WRITTEN EXERCISE
Please reproduce the records in the stretch from the line containing "Điện lạnh & thiết bị (398, 760)" through the line containing "Điện lạnh - Thiết bị (382, 859)", keeping each request and scaling every coordinate in the answers by 1.45, rounded to whole numbers with halves going up. Return only those lines.

DATA SHOWN

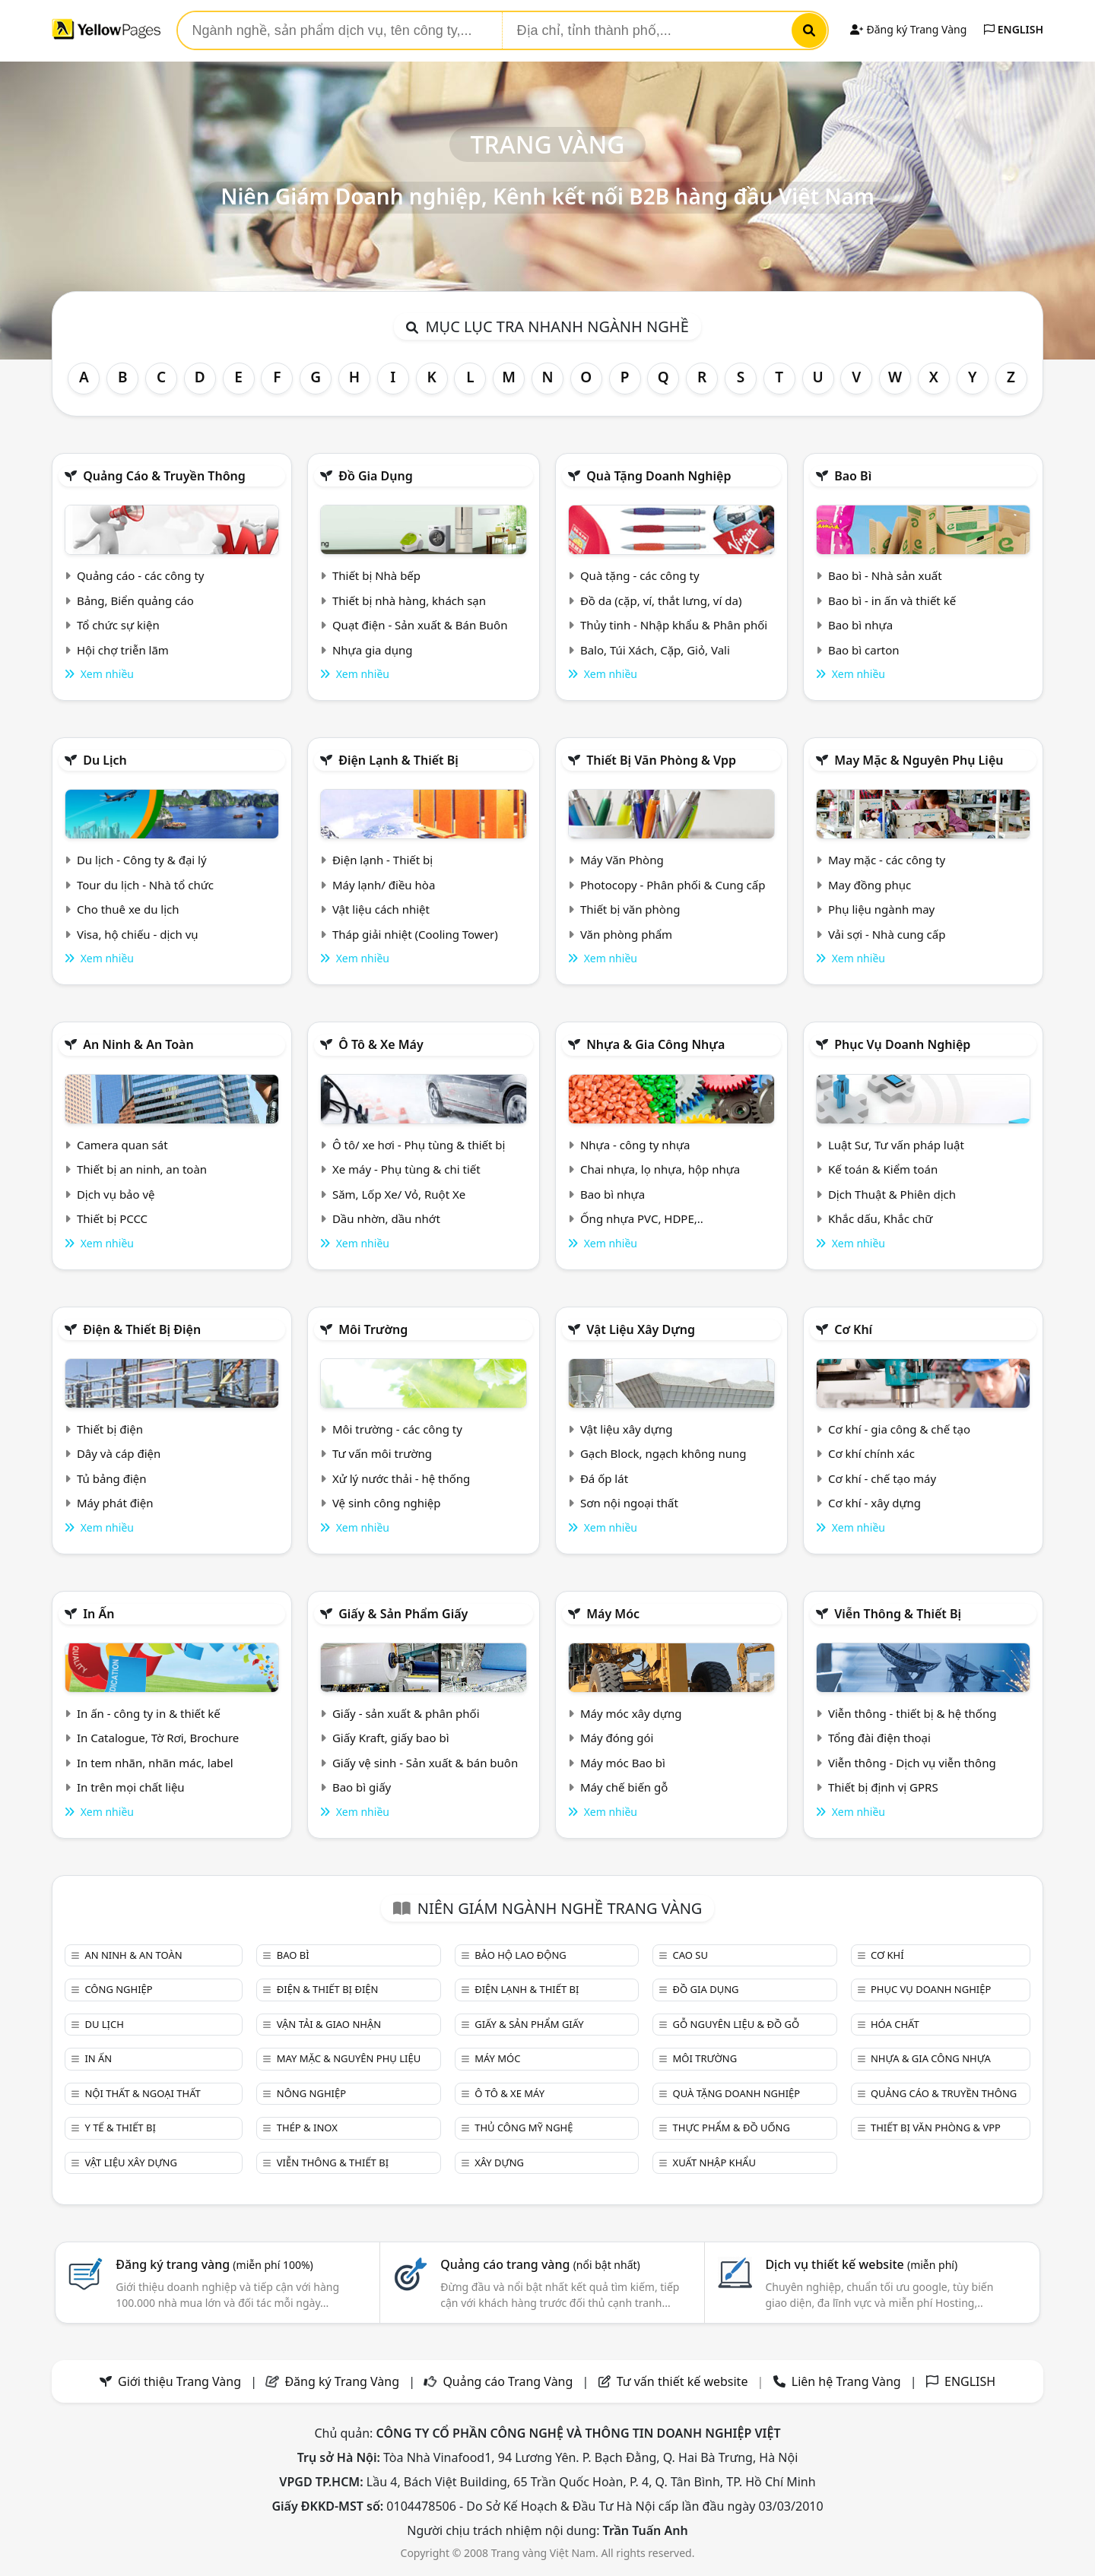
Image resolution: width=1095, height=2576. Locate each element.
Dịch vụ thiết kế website (861, 2264)
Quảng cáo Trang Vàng (508, 2381)
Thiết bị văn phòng (630, 909)
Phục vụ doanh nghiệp (902, 1044)
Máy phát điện (115, 1502)
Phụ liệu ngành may (881, 909)
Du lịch (105, 760)
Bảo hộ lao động (520, 1955)
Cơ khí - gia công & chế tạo (899, 1429)
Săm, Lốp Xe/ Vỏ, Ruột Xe (398, 1194)
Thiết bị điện (110, 1429)
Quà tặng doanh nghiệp (658, 475)
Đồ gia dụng (375, 475)
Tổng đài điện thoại (879, 1737)
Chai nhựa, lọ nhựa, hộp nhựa (660, 1169)
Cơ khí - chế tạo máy (882, 1478)
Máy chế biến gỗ (624, 1787)
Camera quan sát (122, 1144)
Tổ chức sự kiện (118, 624)
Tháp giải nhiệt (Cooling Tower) (415, 934)
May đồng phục (869, 884)
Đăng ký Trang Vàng (908, 29)
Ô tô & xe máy (381, 1044)
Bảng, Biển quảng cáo (135, 600)
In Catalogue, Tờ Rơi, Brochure (158, 1737)
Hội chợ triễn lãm (123, 649)
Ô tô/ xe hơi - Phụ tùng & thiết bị (419, 1144)
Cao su (690, 1955)
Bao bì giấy (361, 1787)
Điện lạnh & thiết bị (398, 760)
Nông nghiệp (311, 2093)
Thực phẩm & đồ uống (731, 2127)
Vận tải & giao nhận (329, 2024)
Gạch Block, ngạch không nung (663, 1453)
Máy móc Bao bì (622, 1762)
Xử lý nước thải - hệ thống (401, 1478)
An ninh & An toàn (138, 1044)
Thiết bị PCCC (112, 1218)
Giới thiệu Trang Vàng (179, 2381)
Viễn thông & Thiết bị (897, 1613)
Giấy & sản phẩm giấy (403, 1613)
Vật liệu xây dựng (640, 1329)
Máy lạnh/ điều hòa (383, 884)
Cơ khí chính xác (871, 1453)
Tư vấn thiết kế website (684, 2381)
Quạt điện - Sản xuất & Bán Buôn (420, 624)
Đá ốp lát (604, 1478)
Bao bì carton (864, 649)
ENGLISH (1013, 29)
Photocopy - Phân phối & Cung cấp (673, 884)
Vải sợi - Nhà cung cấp (887, 934)
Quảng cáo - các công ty (141, 575)
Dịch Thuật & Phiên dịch (892, 1194)
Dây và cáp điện (118, 1453)
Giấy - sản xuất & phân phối (406, 1713)
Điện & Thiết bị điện (142, 1329)
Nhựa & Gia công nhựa (655, 1044)
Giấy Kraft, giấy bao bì (390, 1737)
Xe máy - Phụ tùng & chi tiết (406, 1169)
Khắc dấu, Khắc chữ (880, 1218)
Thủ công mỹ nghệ (523, 2127)
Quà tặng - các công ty (640, 575)
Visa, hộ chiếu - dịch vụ (137, 934)
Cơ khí (853, 1329)
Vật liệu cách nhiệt (381, 909)
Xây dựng (499, 2162)
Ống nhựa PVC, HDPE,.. (641, 1218)
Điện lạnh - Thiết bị (382, 859)
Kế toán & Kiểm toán (883, 1169)
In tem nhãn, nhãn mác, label (155, 1762)
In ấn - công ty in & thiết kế (149, 1713)
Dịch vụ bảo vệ (116, 1194)
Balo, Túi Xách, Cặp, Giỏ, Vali (655, 649)
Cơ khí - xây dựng (874, 1502)
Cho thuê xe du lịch (128, 909)
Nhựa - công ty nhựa (635, 1144)
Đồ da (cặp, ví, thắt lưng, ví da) (660, 600)
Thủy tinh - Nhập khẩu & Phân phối (673, 624)
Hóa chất (895, 2024)
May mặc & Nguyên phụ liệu (918, 760)
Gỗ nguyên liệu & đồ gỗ (736, 2024)
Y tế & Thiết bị (119, 2127)
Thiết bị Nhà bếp (376, 575)
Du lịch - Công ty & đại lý (142, 859)
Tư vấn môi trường (382, 1453)
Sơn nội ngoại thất (629, 1502)
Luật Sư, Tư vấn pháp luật (896, 1144)
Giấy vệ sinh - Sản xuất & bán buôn (425, 1762)
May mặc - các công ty (886, 859)
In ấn (98, 1613)
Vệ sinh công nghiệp (386, 1502)
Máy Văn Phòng (622, 859)
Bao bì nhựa (860, 624)
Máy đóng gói (616, 1737)
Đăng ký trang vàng (214, 2264)
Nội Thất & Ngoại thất (142, 2093)
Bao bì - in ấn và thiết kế (892, 600)
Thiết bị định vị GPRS (883, 1787)
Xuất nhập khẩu (715, 2162)
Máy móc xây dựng (631, 1713)
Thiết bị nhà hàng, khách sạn (409, 600)
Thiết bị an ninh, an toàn (142, 1169)
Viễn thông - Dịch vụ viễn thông (912, 1762)
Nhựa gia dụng (372, 649)
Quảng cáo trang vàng (540, 2264)
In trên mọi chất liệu (131, 1787)
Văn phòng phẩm (626, 934)
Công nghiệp (118, 1989)
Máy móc (613, 1613)
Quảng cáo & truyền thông (164, 475)
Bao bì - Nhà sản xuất (885, 575)
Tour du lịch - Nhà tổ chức (145, 884)
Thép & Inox (307, 2127)
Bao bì (852, 475)
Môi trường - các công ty (397, 1429)
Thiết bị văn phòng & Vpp (661, 760)
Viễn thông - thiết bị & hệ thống (912, 1713)
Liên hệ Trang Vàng (846, 2381)
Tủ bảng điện (112, 1478)
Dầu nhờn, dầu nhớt (386, 1218)
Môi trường (373, 1329)
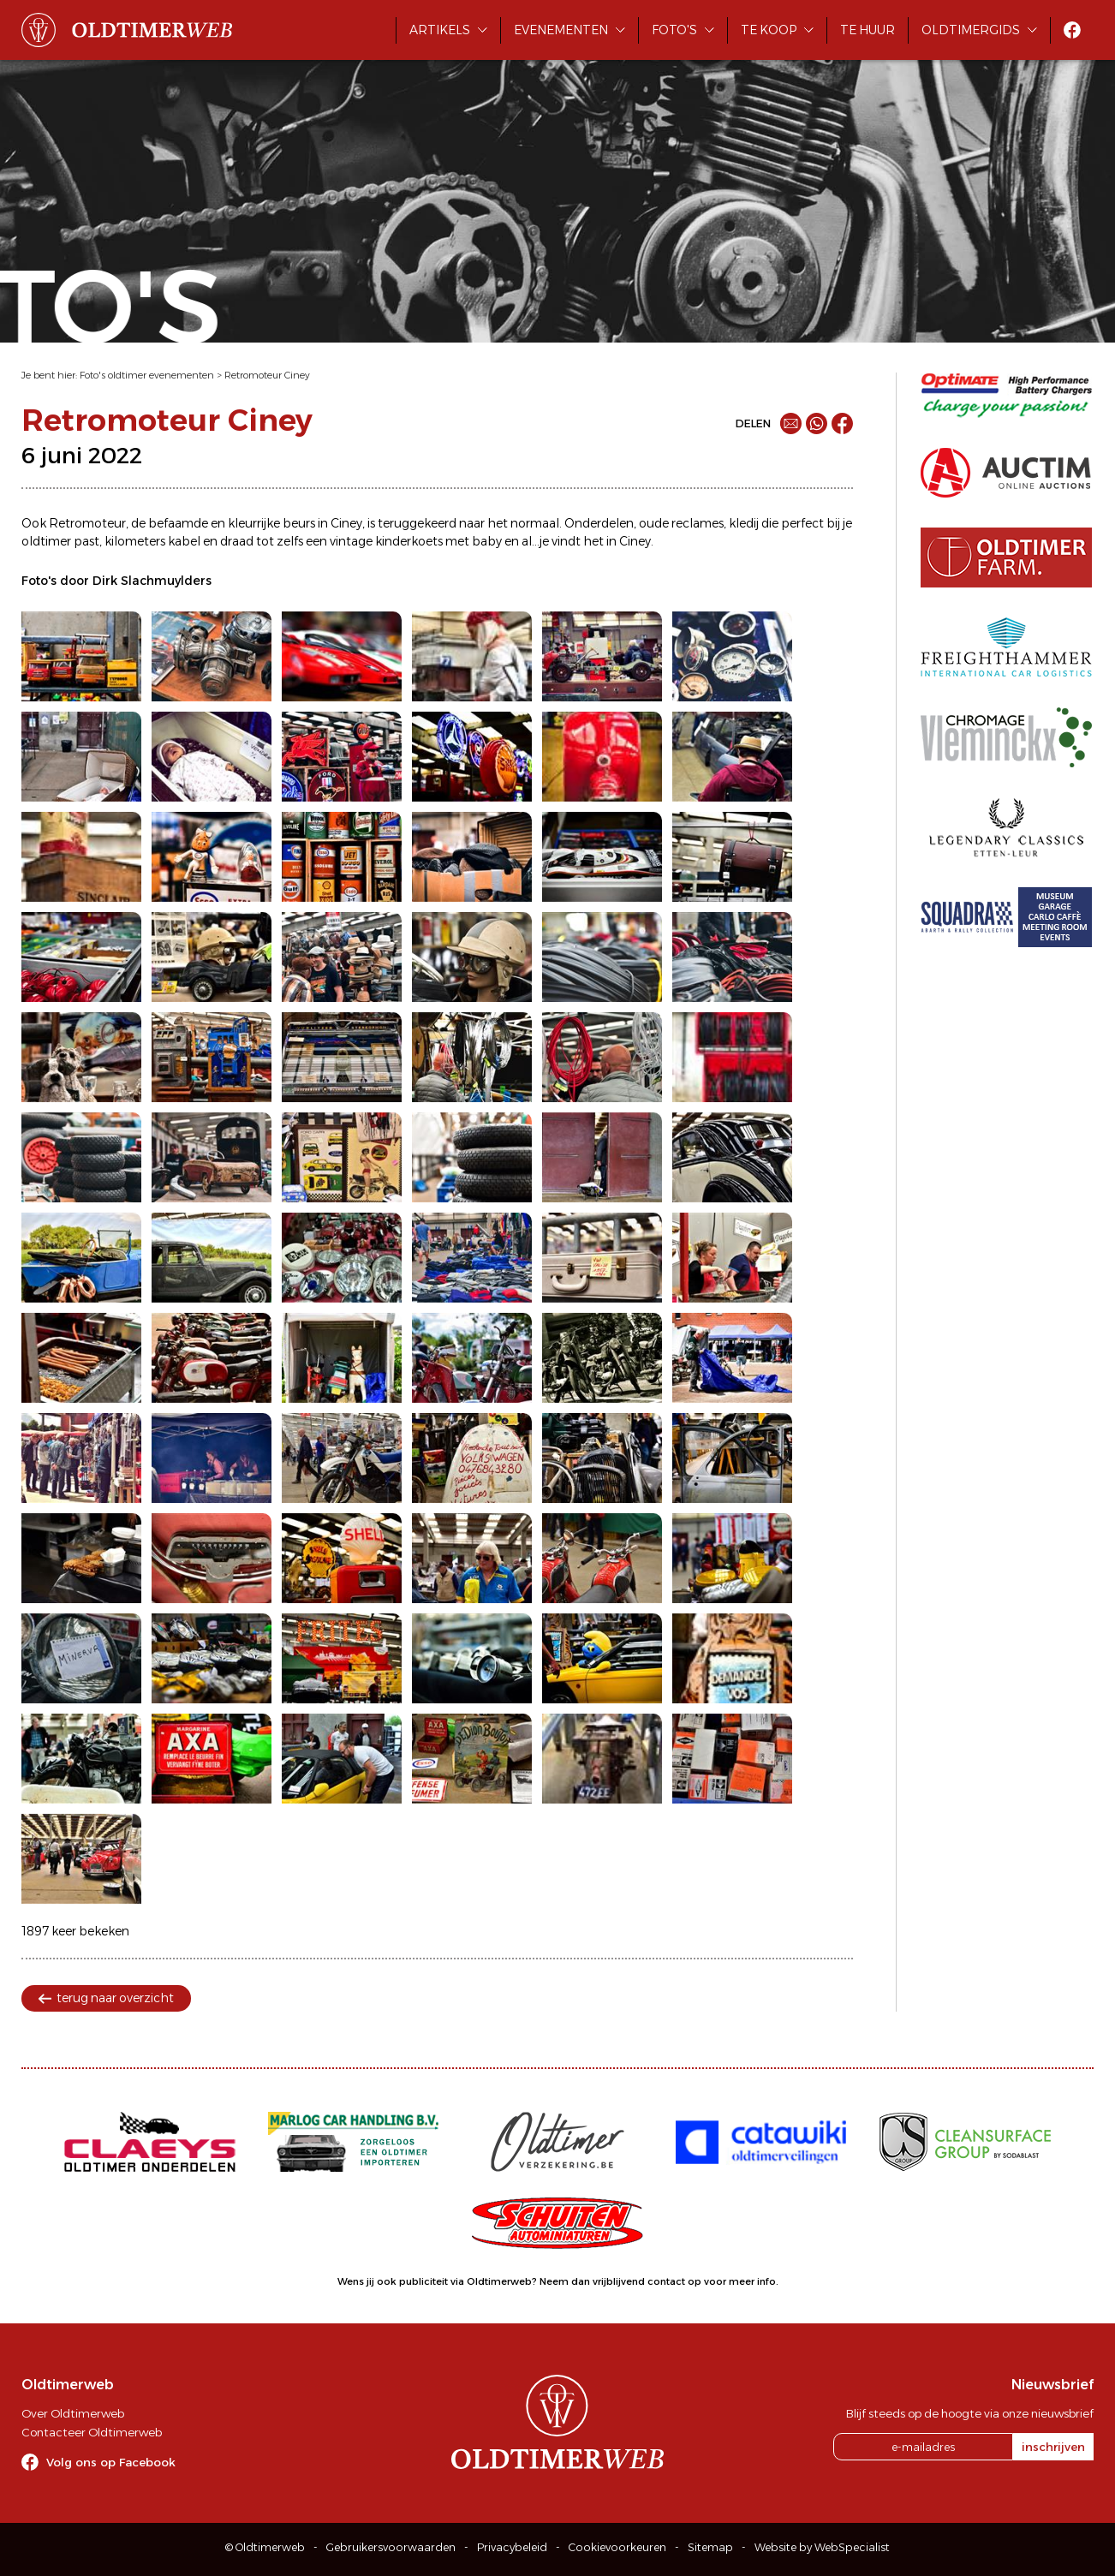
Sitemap (710, 2547)
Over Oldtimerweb (72, 2413)
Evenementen (561, 30)
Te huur (867, 30)
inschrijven (1053, 2447)
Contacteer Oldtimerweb (91, 2432)
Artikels (439, 30)
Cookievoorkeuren (617, 2547)
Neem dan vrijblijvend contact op (620, 2281)
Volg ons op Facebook (111, 2462)
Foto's (674, 30)
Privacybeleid (512, 2547)
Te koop (768, 30)
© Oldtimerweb (265, 2547)
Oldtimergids (970, 30)
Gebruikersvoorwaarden (391, 2547)
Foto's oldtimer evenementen (147, 375)
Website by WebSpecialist (822, 2547)
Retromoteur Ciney (267, 375)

THE RESULT
Điện lạnh & thiết bị (577, 1102)
Nông nghiệp (451, 3035)
Thực phẩm & đồ uống (1060, 3084)
Vận tải & giao nhận (477, 2935)
Gạch Block, ngạch không nung (961, 2107)
Máy móc Bao bì (902, 2555)
Xử lý nước thải - hệ thống (581, 2143)
An ninh & An toàn (200, 1514)
Thiết bị PCCC (162, 1766)
Giới thiệu Trang Vàng (260, 3452)
Viễn thông & Thiết bị (1301, 2339)
Giấy & sản phẩm giấy (584, 2339)
Vật liệu xây dựng (928, 1927)
Máy lạnh/ điều hòa (555, 1282)
Cơ khí chính xác (1263, 2107)
Tư vấn thiết kế website (992, 3452)
Quạt điện - Sản xuất & Bán Buôn (609, 905)
Đá ốp lát (876, 2143)
Bao bì carton (1253, 941)
ENGLISH (1469, 42)
Photocopy - Phân phối & Cung cấp (976, 1282)
Vải sợi - Nhà cung cấp (1286, 1354)
Quảng cáo - các công ty (204, 834)
Dịch Thuật & Phiên dịch (1293, 1731)
Dây và cáp điện (171, 2107)
Giấy - sản xuất & phân phối (589, 2484)
Điện & Thiết bị điện (206, 1927)
Nhựa & Gia công nhựa (950, 1514)
Giấy Kraft, giấy bao bì (566, 2519)
Xe máy - Phụ tùng & chi tiết (589, 1695)
Khắc dấu, Khắc chữ (1276, 1766)
Thủ công mỹ nghệ (758, 3084)
Quà tặng - các công ty (928, 834)
Visa, hộ chiếu - dịch vụ (199, 1354)
Cơ khí (1237, 1927)
Vật liệu cách nhiệt (552, 1318)
Xây dựng (724, 3135)
Ống nhựa PVC, HDPE,.. (929, 1766)
Điện lạnh - Thiết bị (554, 1246)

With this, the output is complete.